*EXERCISE*.
The reply should be an exact transcription of every record.

*DATA TO PROCESS*.
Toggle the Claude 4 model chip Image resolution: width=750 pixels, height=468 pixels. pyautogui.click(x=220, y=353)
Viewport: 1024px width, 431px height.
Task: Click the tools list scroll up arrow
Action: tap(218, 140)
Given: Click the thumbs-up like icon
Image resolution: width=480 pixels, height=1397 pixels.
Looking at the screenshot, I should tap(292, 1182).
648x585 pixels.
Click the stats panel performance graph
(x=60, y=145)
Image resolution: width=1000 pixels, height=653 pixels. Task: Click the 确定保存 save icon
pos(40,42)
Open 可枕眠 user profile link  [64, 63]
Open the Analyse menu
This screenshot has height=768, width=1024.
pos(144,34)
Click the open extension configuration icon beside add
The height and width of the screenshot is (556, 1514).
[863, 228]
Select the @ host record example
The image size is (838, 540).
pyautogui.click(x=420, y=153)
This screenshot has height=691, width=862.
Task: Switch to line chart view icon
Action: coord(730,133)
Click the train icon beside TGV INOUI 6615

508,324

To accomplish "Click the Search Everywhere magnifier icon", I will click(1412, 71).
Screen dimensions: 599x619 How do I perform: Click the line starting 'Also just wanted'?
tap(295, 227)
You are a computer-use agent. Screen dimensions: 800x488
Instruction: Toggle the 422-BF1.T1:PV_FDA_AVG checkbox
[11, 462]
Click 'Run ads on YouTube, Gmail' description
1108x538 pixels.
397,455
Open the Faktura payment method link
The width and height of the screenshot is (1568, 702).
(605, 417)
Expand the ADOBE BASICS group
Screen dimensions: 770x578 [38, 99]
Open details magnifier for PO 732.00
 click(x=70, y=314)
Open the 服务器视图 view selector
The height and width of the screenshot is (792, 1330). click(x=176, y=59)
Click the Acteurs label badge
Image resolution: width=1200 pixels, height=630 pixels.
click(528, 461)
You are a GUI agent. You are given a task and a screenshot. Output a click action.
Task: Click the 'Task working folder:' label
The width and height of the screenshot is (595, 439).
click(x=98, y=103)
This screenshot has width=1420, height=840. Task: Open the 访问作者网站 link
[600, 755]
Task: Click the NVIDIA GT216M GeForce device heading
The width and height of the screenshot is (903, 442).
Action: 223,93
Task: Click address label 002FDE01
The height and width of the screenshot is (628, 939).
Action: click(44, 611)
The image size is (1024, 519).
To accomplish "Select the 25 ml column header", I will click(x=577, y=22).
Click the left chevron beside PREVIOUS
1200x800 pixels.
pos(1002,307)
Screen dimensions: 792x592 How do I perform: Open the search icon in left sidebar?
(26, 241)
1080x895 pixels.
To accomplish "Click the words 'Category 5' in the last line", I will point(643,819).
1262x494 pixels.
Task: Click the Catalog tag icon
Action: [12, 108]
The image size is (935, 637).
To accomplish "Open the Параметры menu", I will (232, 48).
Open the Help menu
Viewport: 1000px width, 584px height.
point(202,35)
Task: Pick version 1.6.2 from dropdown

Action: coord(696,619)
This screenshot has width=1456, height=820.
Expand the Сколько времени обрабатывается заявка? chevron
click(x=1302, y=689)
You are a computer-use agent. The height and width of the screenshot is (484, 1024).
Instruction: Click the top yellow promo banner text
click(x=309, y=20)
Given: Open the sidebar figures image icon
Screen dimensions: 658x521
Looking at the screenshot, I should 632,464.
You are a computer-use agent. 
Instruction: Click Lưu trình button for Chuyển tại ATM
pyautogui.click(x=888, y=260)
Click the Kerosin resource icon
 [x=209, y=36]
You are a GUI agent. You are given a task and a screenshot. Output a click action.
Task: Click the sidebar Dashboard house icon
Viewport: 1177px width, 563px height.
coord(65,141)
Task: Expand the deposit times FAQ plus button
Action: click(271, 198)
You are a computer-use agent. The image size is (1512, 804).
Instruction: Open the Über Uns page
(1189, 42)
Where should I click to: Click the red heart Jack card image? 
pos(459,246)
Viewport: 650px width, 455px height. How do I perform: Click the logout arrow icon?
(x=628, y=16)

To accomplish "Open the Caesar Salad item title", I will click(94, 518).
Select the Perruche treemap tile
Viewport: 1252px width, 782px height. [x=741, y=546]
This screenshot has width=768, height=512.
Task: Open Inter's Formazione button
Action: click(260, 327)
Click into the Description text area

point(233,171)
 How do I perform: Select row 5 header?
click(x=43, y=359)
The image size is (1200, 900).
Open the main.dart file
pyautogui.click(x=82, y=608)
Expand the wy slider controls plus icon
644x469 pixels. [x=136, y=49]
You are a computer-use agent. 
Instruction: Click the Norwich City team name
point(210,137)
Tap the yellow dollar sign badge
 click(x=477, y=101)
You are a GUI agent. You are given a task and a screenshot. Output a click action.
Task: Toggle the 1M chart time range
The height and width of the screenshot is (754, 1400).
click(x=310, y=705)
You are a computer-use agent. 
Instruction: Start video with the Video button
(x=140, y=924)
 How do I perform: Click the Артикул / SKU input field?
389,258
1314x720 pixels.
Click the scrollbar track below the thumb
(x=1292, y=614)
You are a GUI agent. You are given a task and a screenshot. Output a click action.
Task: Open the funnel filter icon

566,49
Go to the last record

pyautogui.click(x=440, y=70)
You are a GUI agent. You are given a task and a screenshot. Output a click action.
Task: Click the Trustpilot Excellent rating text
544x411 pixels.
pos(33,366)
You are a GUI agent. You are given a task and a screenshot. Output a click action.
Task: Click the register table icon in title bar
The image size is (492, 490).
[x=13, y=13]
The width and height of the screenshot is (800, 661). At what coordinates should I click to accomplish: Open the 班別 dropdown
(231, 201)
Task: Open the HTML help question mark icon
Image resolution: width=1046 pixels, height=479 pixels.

*RESPONSE*.
Toggle the Claude 4 model chip Image resolution: width=750 pixels, height=468 pixels. pyautogui.click(x=220, y=353)
Viewport: 1024px width, 431px height.
Task: Click the tools list scroll up arrow
Action: tap(218, 140)
Given: Click the thumbs-up like icon
Image resolution: width=480 pixels, height=1397 pixels.
Looking at the screenshot, I should tap(292, 1182).
648x585 pixels.
Click the stats panel performance graph
(x=60, y=145)
Image resolution: width=1000 pixels, height=653 pixels. Task: Click the 确定保存 save icon
pos(40,42)
Open 可枕眠 user profile link  [64, 63]
Open the Analyse menu
This screenshot has height=768, width=1024.
pos(144,34)
Click the open extension configuration icon beside add
The height and width of the screenshot is (556, 1514).
[863, 228]
Select the @ host record example
The image size is (838, 540).
pyautogui.click(x=420, y=153)
This screenshot has height=691, width=862.
Task: Switch to line chart view icon
Action: coord(730,133)
Click the train icon beside TGV INOUI 6615

508,324

To accomplish "Click the Search Everywhere magnifier icon", I will click(1412, 71).
Screen dimensions: 599x619 How do I perform: Click the line starting 'Also just wanted'?
tap(295, 227)
You are a computer-use agent. Screen dimensions: 800x488
Instruction: Toggle the 422-BF1.T1:PV_FDA_AVG checkbox
[11, 462]
Click 'Run ads on YouTube, Gmail' description
1108x538 pixels.
397,455
Open the Faktura payment method link
The width and height of the screenshot is (1568, 702).
(605, 417)
Expand the ADOBE BASICS group
Screen dimensions: 770x578 [38, 99]
Open details magnifier for PO 732.00
 click(x=70, y=314)
Open the 服务器视图 view selector
The height and width of the screenshot is (792, 1330). click(x=176, y=59)
Click the Acteurs label badge
Image resolution: width=1200 pixels, height=630 pixels.
click(528, 461)
You are a GUI agent. You are given a task and a screenshot. Output a click action.
Task: Click the 'Task working folder:' label
The width and height of the screenshot is (595, 439).
click(x=98, y=103)
This screenshot has width=1420, height=840. Task: Open the 访问作者网站 link
[600, 755]
Task: Click the NVIDIA GT216M GeForce device heading
The width and height of the screenshot is (903, 442).
Action: 223,93
Task: Click address label 002FDE01
The height and width of the screenshot is (628, 939).
Action: click(44, 611)
The image size is (1024, 519).
To accomplish "Select the 25 ml column header", I will click(x=577, y=22).
Click the left chevron beside PREVIOUS
1200x800 pixels.
pos(1002,307)
Screen dimensions: 792x592 How do I perform: Open the search icon in left sidebar?
(26, 241)
1080x895 pixels.
To accomplish "Click the words 'Category 5' in the last line", I will point(643,819).
1262x494 pixels.
Task: Click the Catalog tag icon
Action: [12, 108]
The image size is (935, 637).
To accomplish "Open the Параметры menu", I will (232, 48).
Open the Help menu
Viewport: 1000px width, 584px height.
point(202,35)
Task: Pick version 1.6.2 from dropdown

Action: coord(696,619)
This screenshot has width=1456, height=820.
Expand the Сколько времени обрабатывается заявка? chevron
click(x=1302, y=689)
You are a computer-use agent. The height and width of the screenshot is (484, 1024).
Instruction: Click the top yellow promo banner text
click(x=309, y=20)
Given: Open the sidebar figures image icon
Screen dimensions: 658x521
Looking at the screenshot, I should 632,464.
You are a computer-use agent. 
Instruction: Click Lưu trình button for Chuyển tại ATM
pyautogui.click(x=888, y=260)
Click the Kerosin resource icon
 [x=209, y=36]
You are a GUI agent. You are given a task and a screenshot. Output a click action.
Task: Click the sidebar Dashboard house icon
Viewport: 1177px width, 563px height.
coord(65,141)
Task: Expand the deposit times FAQ plus button
Action: click(271, 198)
You are a computer-use agent. The image size is (1512, 804).
Instruction: Open the Über Uns page
(1189, 42)
Where should I click to: Click the red heart Jack card image? 
pos(459,246)
Viewport: 650px width, 455px height. How do I perform: Click the logout arrow icon?
(x=628, y=16)

To accomplish "Open the Caesar Salad item title", I will click(94, 518).
Select the Perruche treemap tile
Viewport: 1252px width, 782px height. [x=741, y=546]
This screenshot has width=768, height=512.
Task: Open Inter's Formazione button
Action: click(260, 327)
Click into the Description text area

point(233,171)
 How do I perform: Select row 5 header?
click(x=43, y=359)
The image size is (1200, 900).
Open the main.dart file
pyautogui.click(x=82, y=608)
Expand the wy slider controls plus icon
644x469 pixels. [x=136, y=49]
You are a computer-use agent. 
Instruction: Click the Norwich City team name
point(210,137)
Tap the yellow dollar sign badge
 click(x=477, y=101)
You are a GUI agent. You are given a task and a screenshot. Output a click action.
Task: Toggle the 1M chart time range
The height and width of the screenshot is (754, 1400).
click(x=310, y=705)
You are a computer-use agent. 
Instruction: Start video with the Video button
(x=140, y=924)
 How do I perform: Click the Артикул / SKU input field?
389,258
1314x720 pixels.
Click the scrollbar track below the thumb
(x=1292, y=614)
You are a GUI agent. You are given a task and a screenshot. Output a click action.
Task: Open the funnel filter icon

566,49
Go to the last record

pyautogui.click(x=440, y=70)
You are a GUI agent. You are given a task and a screenshot. Output a click action.
Task: Click the Trustpilot Excellent rating text
544x411 pixels.
pos(33,366)
You are a GUI agent. You are given a task and a screenshot. Output a click action.
Task: Click the register table icon in title bar
The image size is (492, 490).
[x=13, y=13]
The width and height of the screenshot is (800, 661). At what coordinates should I click to accomplish: Open the 班別 dropdown
(231, 201)
Task: Open the HTML help question mark icon
Image resolution: width=1046 pixels, height=479 pixels.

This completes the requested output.